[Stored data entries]
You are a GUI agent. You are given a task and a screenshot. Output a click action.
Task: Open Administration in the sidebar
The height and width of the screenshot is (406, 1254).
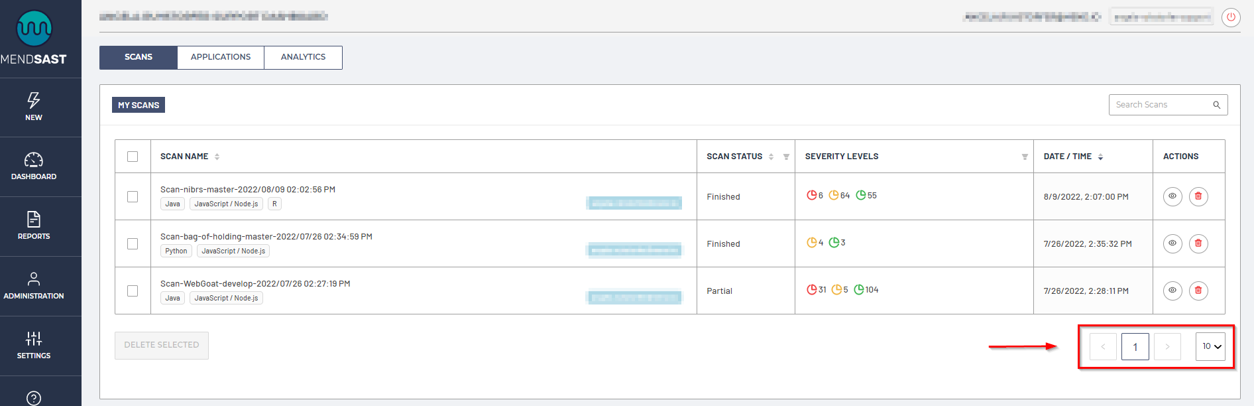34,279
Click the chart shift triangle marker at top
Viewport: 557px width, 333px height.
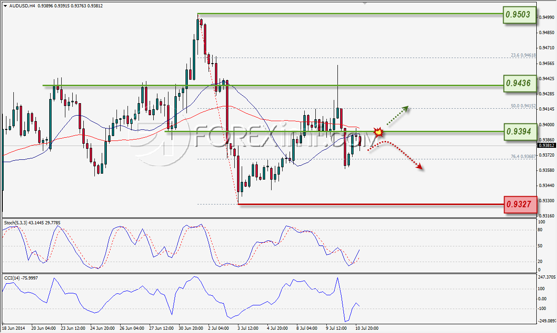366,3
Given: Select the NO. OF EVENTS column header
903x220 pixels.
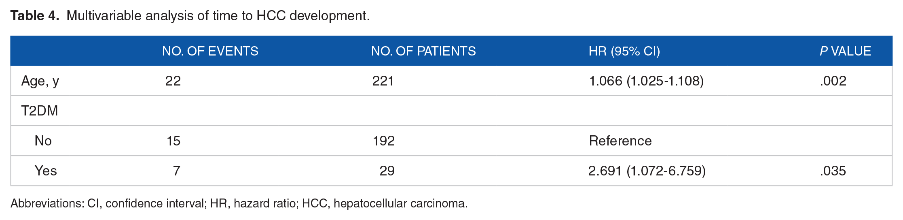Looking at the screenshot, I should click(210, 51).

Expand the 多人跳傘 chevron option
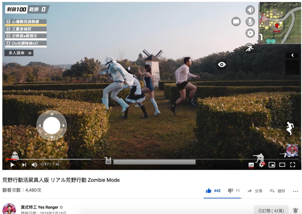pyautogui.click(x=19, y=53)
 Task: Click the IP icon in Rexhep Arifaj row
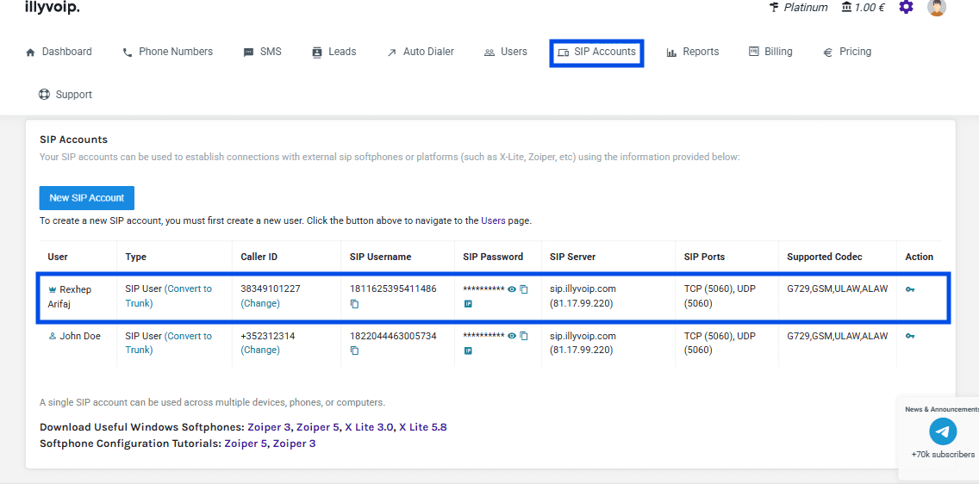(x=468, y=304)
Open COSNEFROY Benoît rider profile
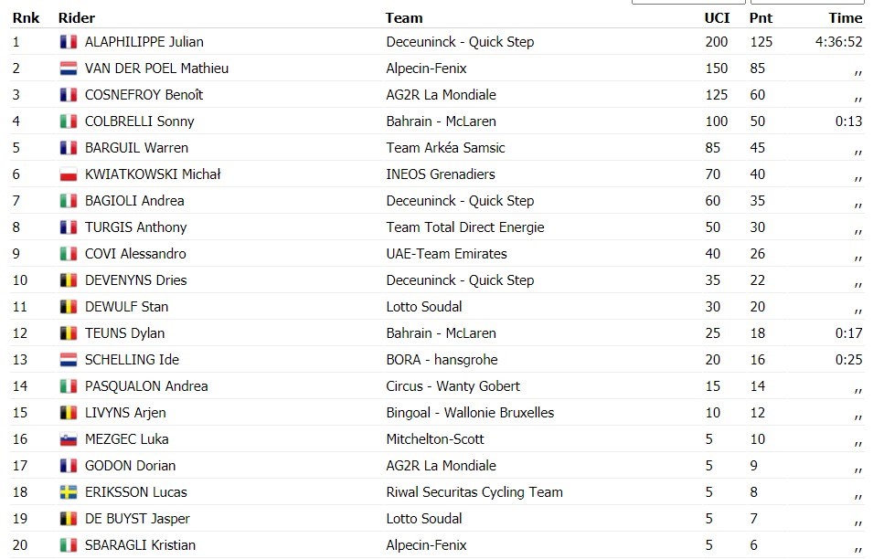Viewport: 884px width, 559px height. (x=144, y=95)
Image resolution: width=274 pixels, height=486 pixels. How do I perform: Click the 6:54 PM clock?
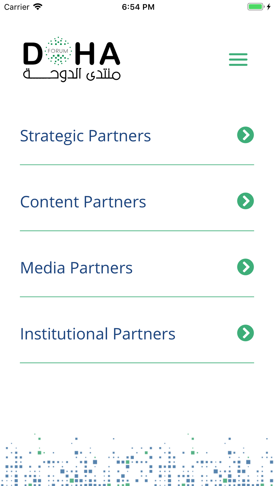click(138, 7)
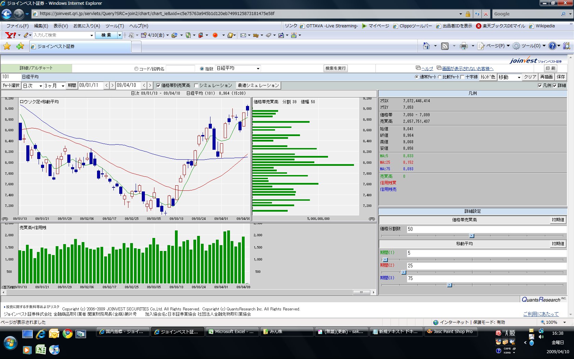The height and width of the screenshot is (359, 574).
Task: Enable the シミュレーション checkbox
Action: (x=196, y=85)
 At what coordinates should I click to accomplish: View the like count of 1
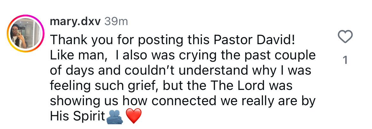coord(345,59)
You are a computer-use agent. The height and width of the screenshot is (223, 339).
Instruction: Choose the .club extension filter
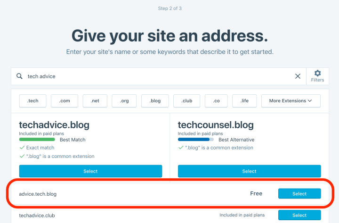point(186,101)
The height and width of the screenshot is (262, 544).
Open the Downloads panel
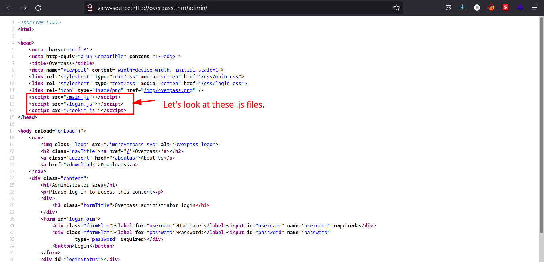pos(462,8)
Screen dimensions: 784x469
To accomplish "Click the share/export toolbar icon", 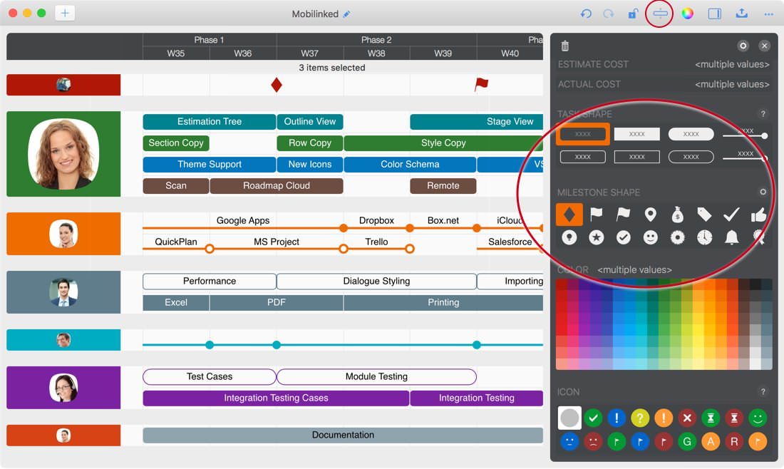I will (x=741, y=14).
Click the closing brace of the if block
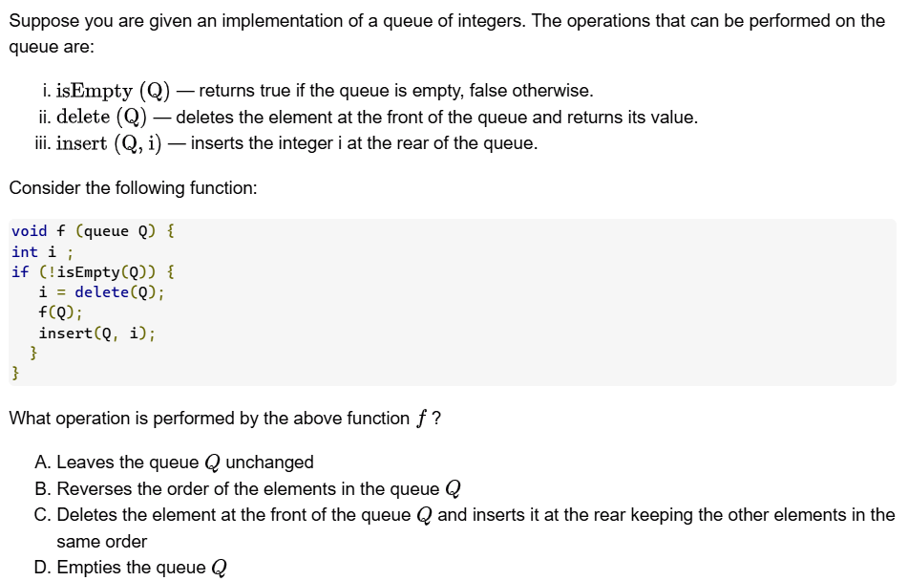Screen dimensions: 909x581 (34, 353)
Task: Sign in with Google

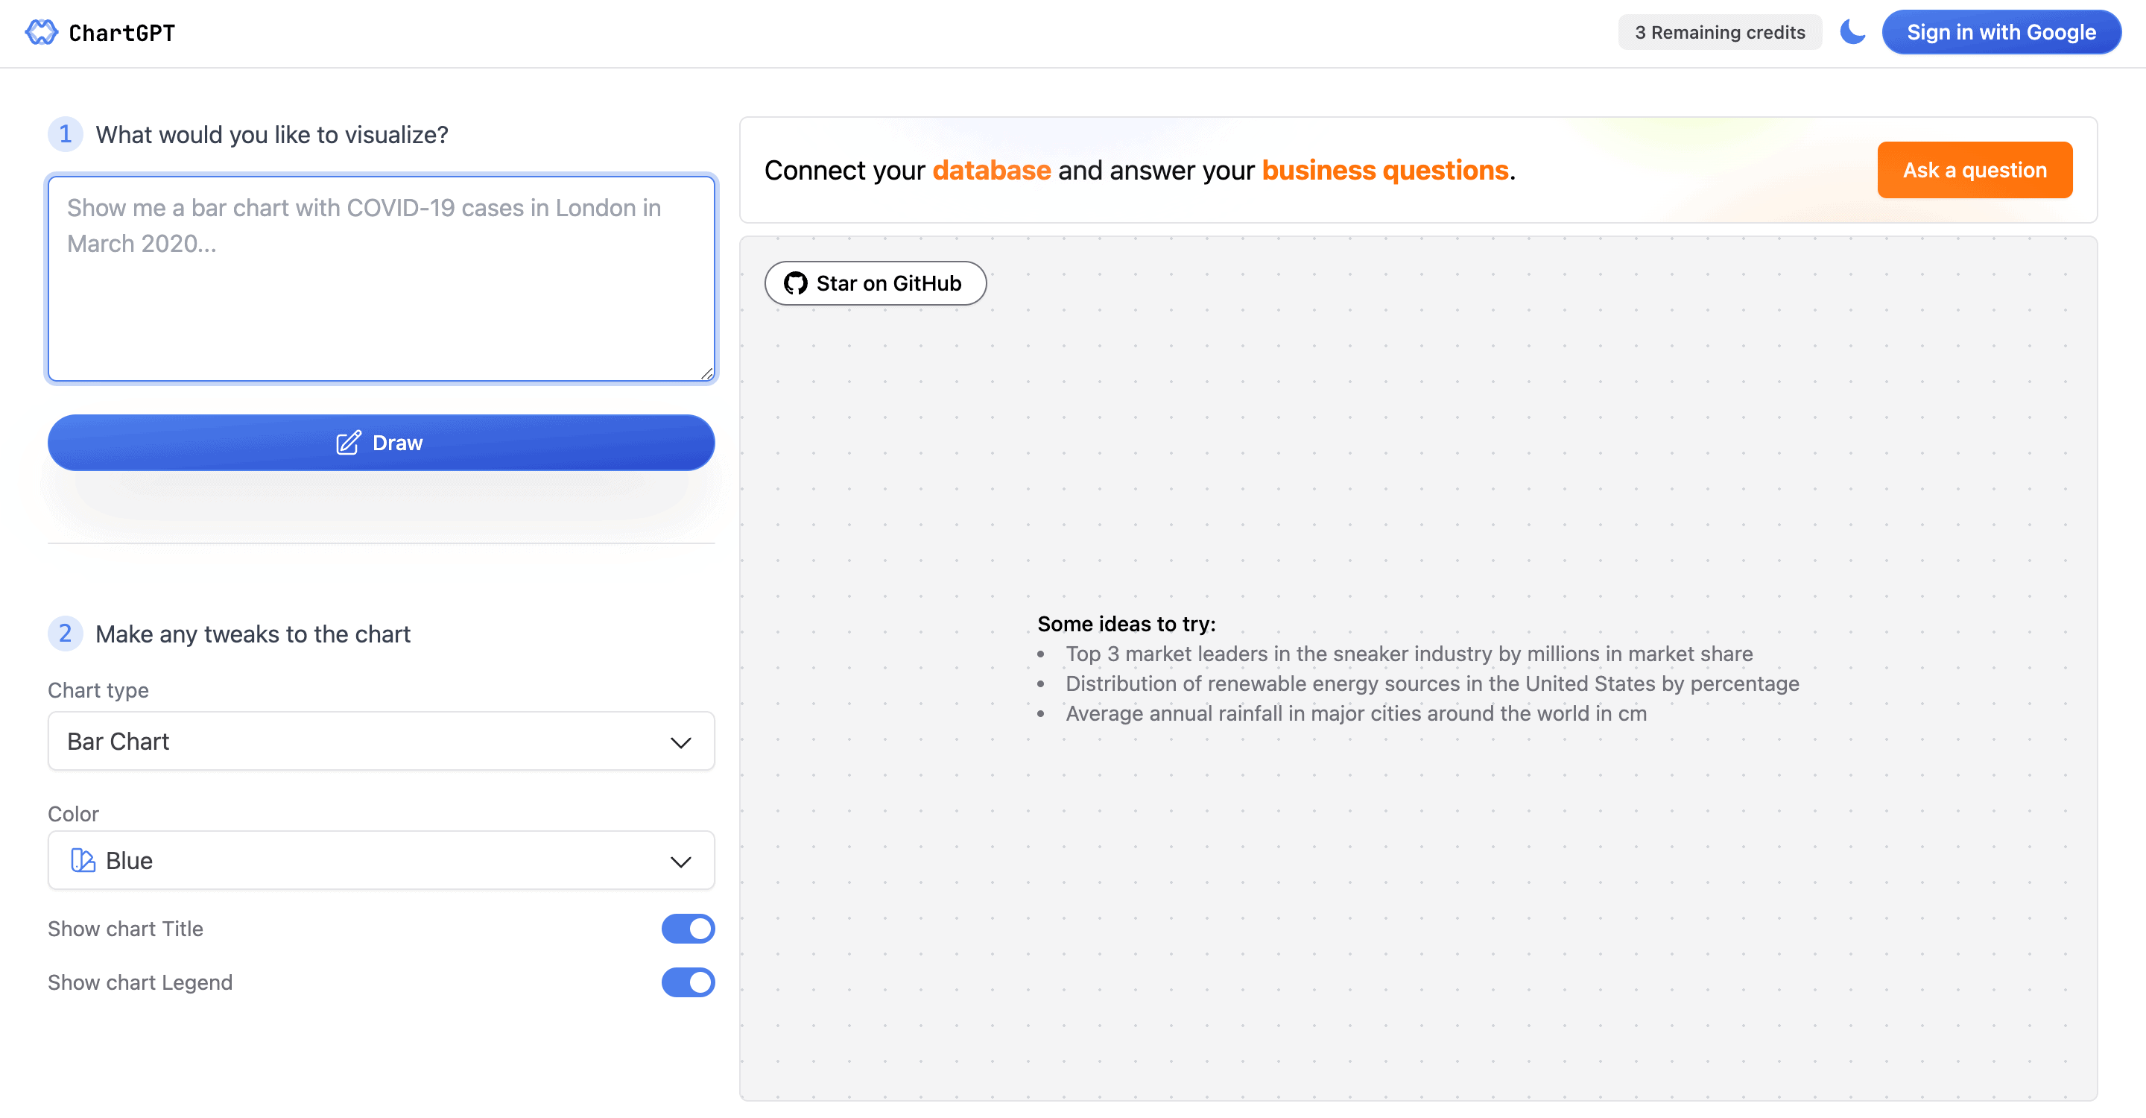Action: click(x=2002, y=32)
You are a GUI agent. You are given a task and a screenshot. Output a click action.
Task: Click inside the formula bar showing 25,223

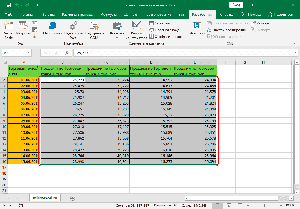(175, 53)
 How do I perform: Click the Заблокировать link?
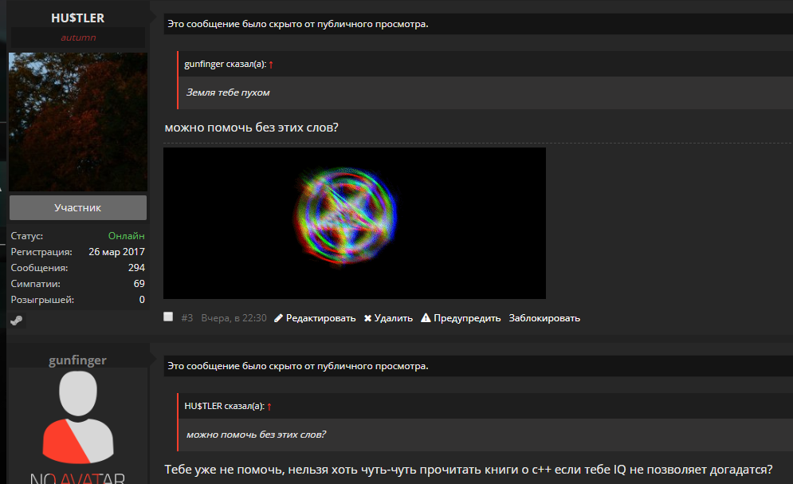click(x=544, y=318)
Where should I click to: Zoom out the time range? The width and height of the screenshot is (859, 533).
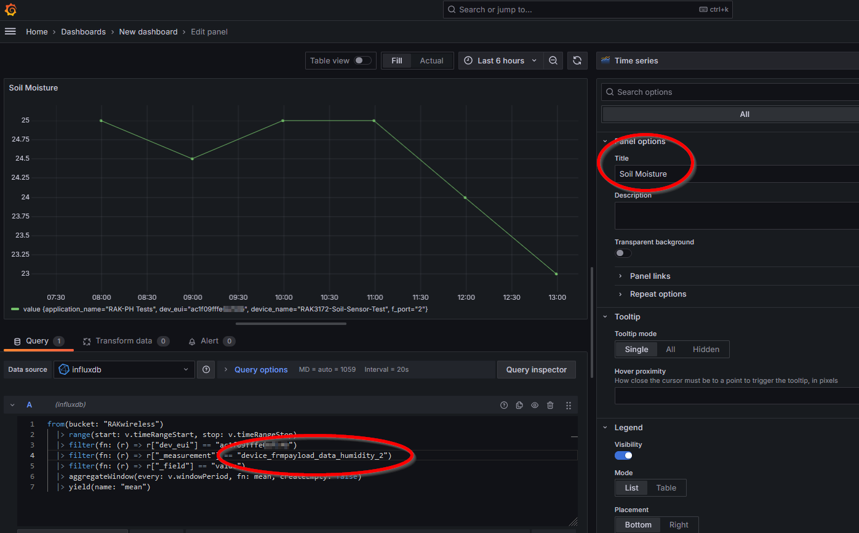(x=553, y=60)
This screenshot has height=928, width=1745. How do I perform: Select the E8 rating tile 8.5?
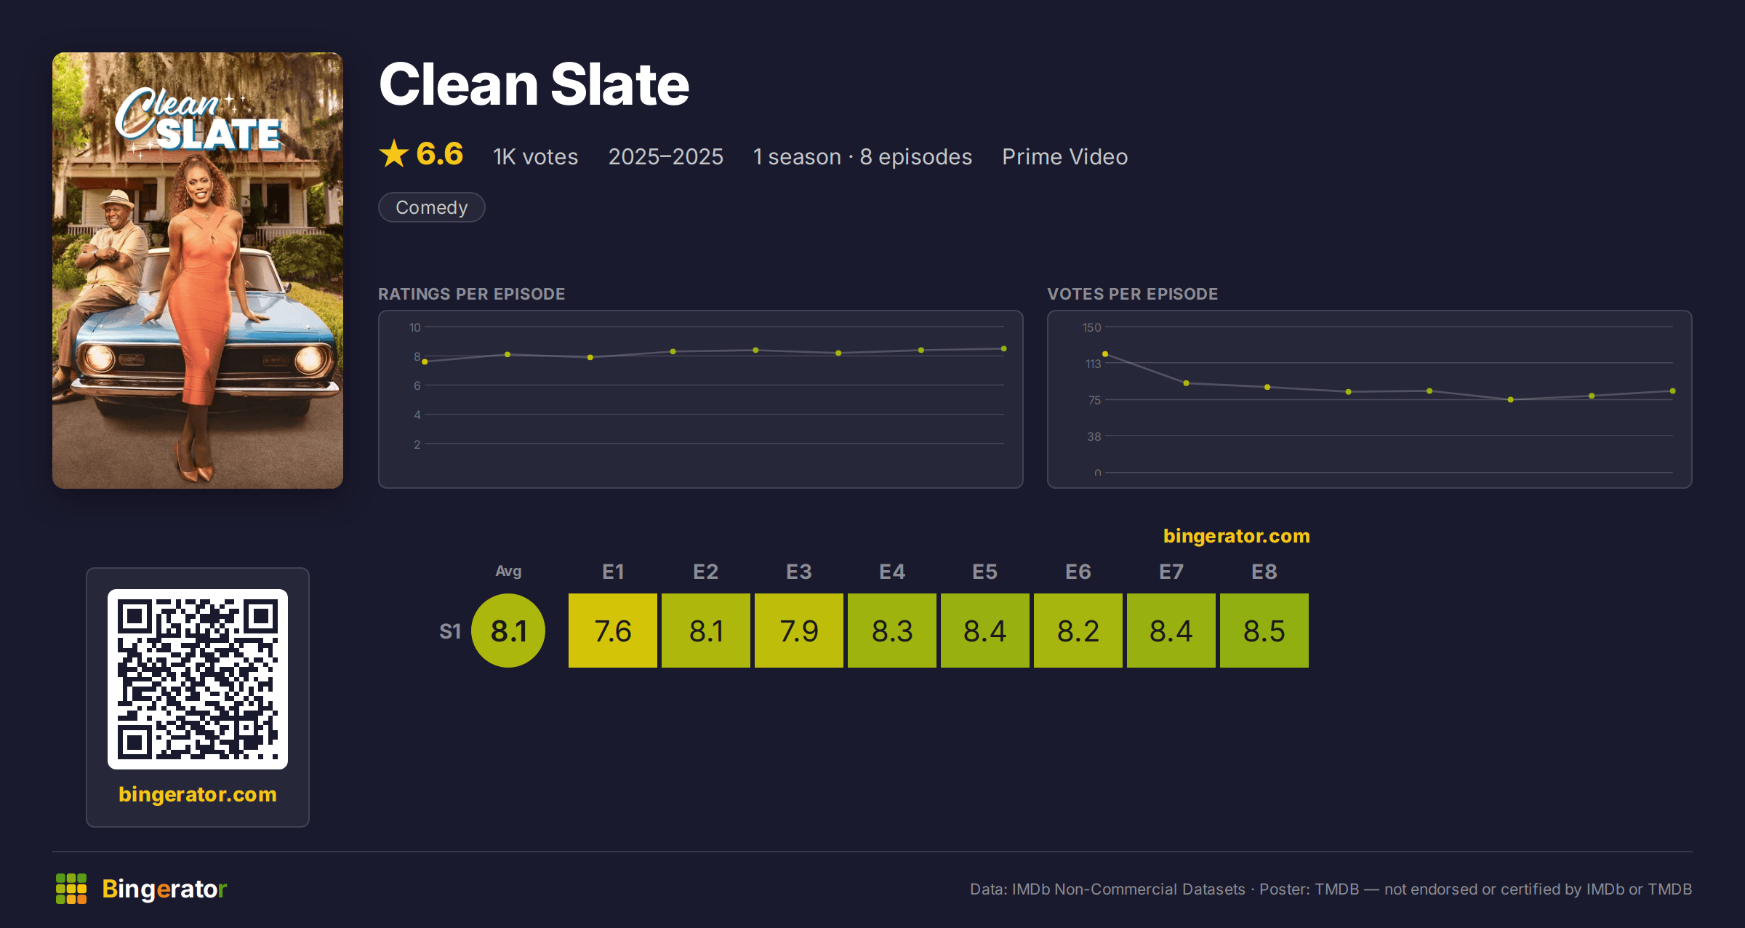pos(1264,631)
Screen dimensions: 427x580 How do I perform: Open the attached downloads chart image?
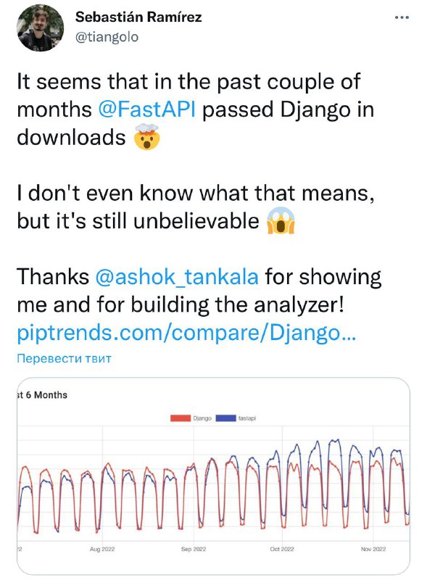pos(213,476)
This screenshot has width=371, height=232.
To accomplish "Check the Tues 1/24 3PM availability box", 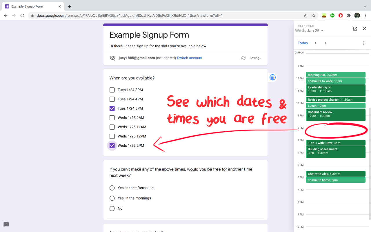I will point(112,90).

Task objective: Up to and including the line that contains "You are a computer-use", print the records above exactly from their first line, without any pictures.

The answer:
You are a GUI agent. You are given a task and a screenshot. Output a click action.
Task: Open Administration in the sidebar
The height and width of the screenshot is (406, 1254).
34,279
Click the chart shift triangle marker at top
Viewport: 557px width, 333px height.
366,3
Given: Select the NO. OF EVENTS column header
903x220 pixels.
Looking at the screenshot, I should click(210, 51).

Expand the 多人跳傘 chevron option
pyautogui.click(x=19, y=53)
 Task: Click the IP icon in Rexhep Arifaj row
(x=468, y=304)
Open COSNEFROY Benoît rider profile
Viewport: 884px width, 559px height. (x=144, y=95)
Image resolution: width=274 pixels, height=486 pixels. How do I perform: Click the 6:54 PM clock?
click(138, 7)
The height and width of the screenshot is (359, 574).
Task: Enable the シミュレーション checkbox
Action: (x=196, y=85)
 At what coordinates should I click to accomplish: View the like count of 1
coord(345,59)
You are a computer-use agent. The height and width of the screenshot is (223, 339).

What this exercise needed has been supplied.